SOURCE EXTRACT:
____
He is, in short, a first class storyteller. You can positively feel his enjoyment in creating and layering the narrative, playing with the reader’s expectations, then pulling the rug from under them, and that enjoyment is infectious. As a result, reading Knights Of The Borrowed Dark is enormous fun. It’s like Harry Potter with flair.

Tuesday, 5 July 2016

Sleep-Walking In Bangladesh

Just before she is due to set off for a dig in Pakistan, Zubaida, a Bangladeshi woman studying palaeontology in America, falls in love with a young American man she meets by chance at a concert. They spend almost every minute of those last few days together; then Zubaida sets off for Pakistan and gradually her life begins to unravel.

When the dig is closed down by the army she goes home to Bangladesh, to the parents who adopted her when she was a baby. In a vulnerable state she sleep-walks into the marriage her family have always planned for her. Unhappy and confused, she becomes obsessed with trying to trace her birth mother, a quest that sees her ill-fated marriage collapse as she struggles to re-make her identity.

There is some exquisite observational writing here that often forced me to slow down and take note. However, the effect of this is offset by the tone which is declamatory and sometimes feels over-blown, and by the looseness of the structure: there are so many different plot-strands that, at times, it feels like two or three novels bundled together.

Nevertheless, The Bones Of Grace is an intriguing novel, not least because it offers a glimpse into a world and an experience that is hugely under-represented. It’s the kind of novel that Reading Groups would enjoy. There is so much to talk about.

Wednesday, 29 June 2016

A Dysfunctional Family In The Process Of Kealing.
____
REQUIRED WORK:
1 – Translate this sentence from the review excerpt into Spanish: "It’s the kind of novel that Reading Groups would enjoy."
2 – Update the part of the review excerpt that opens with the words "Sleep-Walking In Bangladesh" and closes with "re-make her identity.", changing every "Pakistan" to "Nepal".
____
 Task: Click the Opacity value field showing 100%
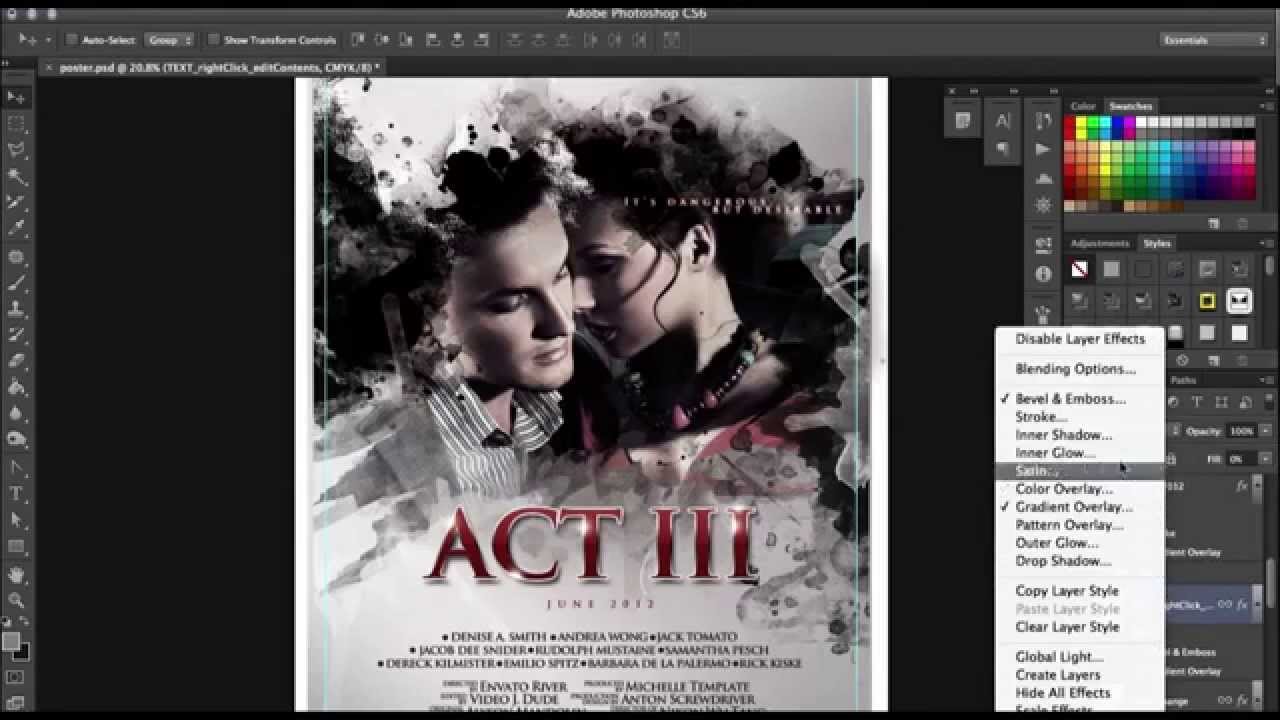1240,431
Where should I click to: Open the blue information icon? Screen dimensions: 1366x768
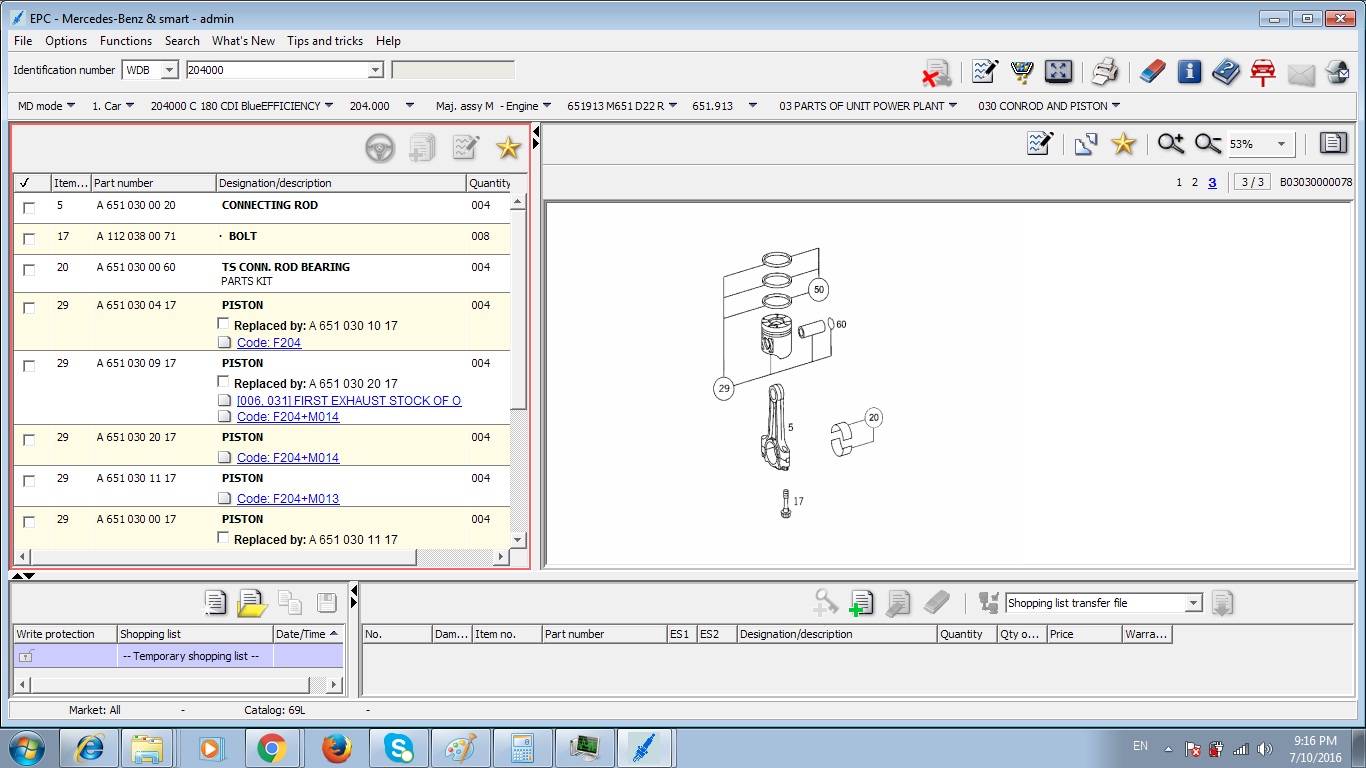(x=1189, y=71)
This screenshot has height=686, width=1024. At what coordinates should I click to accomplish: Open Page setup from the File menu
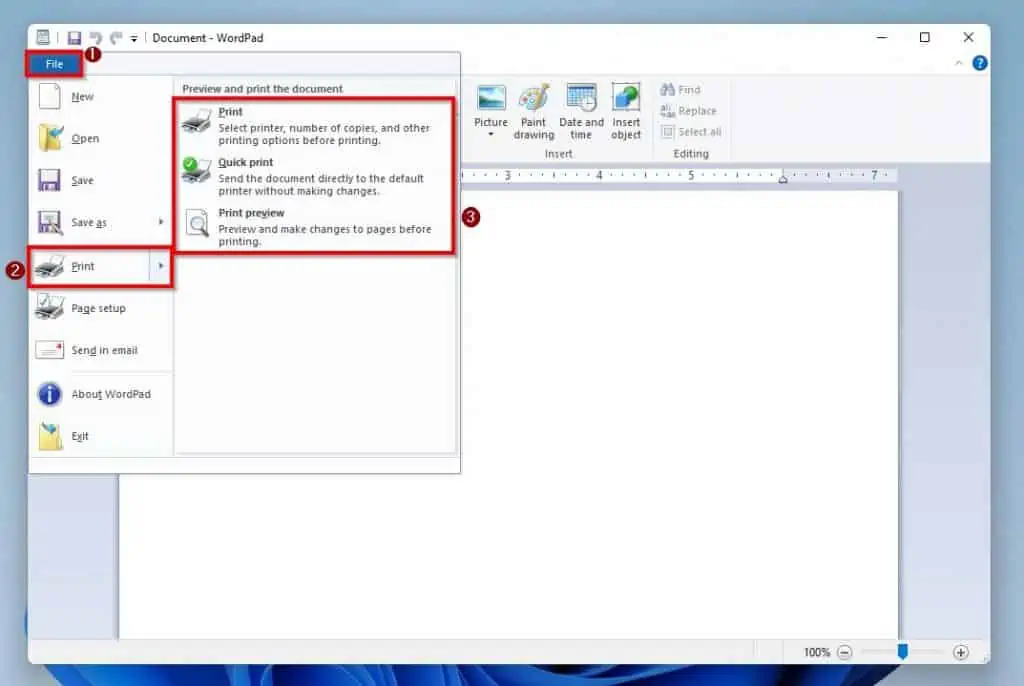tap(99, 308)
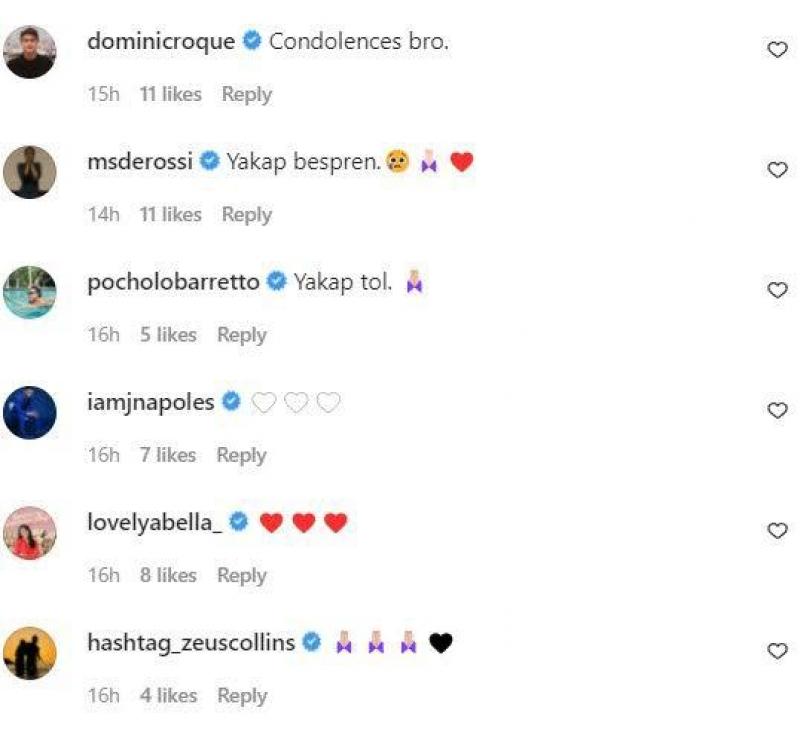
____
PER-TASK ANSWERS:
1 – Es el tipo de novela que disfrutarían los grupos de lectura.

2 –
Sleep-Walking In Bangladesh

Just before she is due to set off for a dig in Nepal, Zubaida, a Bangladeshi woman studying palaeontology in America, falls in love with a young American man she meets by chance at a concert. They spend almost every minute of those last few days together; then Zubaida sets off for Nepal and gradually her life begins to unravel.

When the dig is closed down by the army she goes home to Bangladesh, to the parents who adopted her when she was a baby. In a vulnerable state she sleep-walks into the marriage her family have always planned for her. Unhappy and confused, she becomes obsessed with trying to trace her birth mother, a quest that sees her ill-fated marriage collapse as she struggles to re-make her identity.